[TASK ITEM]: Only what runs from the line with "Instruction: Switch to the 链接列表 tab" to the end of the data should appear in the answer, exactly as written and without pictures.

[INFORMATION]:
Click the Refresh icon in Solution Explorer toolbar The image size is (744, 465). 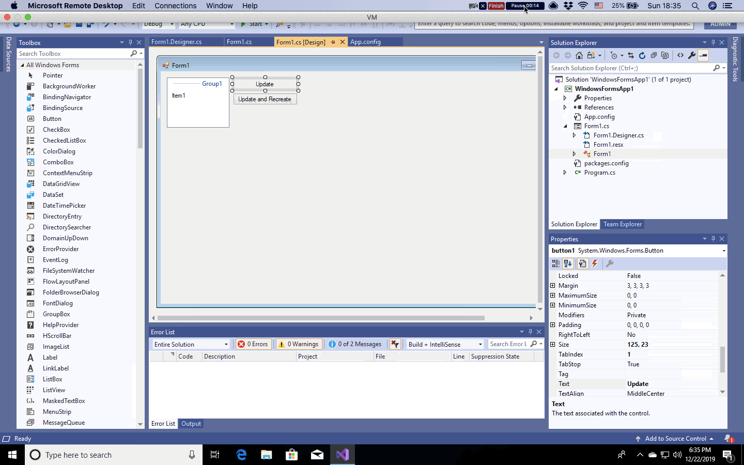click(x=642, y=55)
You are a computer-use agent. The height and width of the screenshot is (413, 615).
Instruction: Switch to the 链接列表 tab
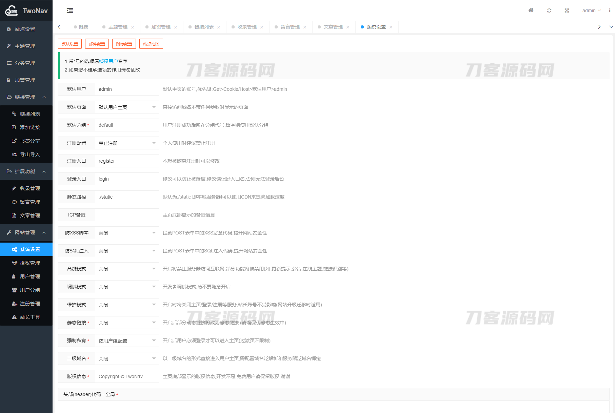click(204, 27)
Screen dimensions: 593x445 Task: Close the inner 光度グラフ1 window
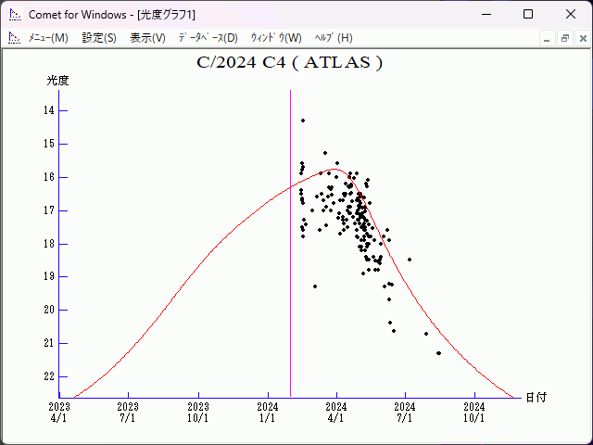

[RESULT]:
Instruction: Switch to the 链接列表 tab
click(204, 27)
Screen dimensions: 593x445 Task: Close the inner 光度グラフ1 window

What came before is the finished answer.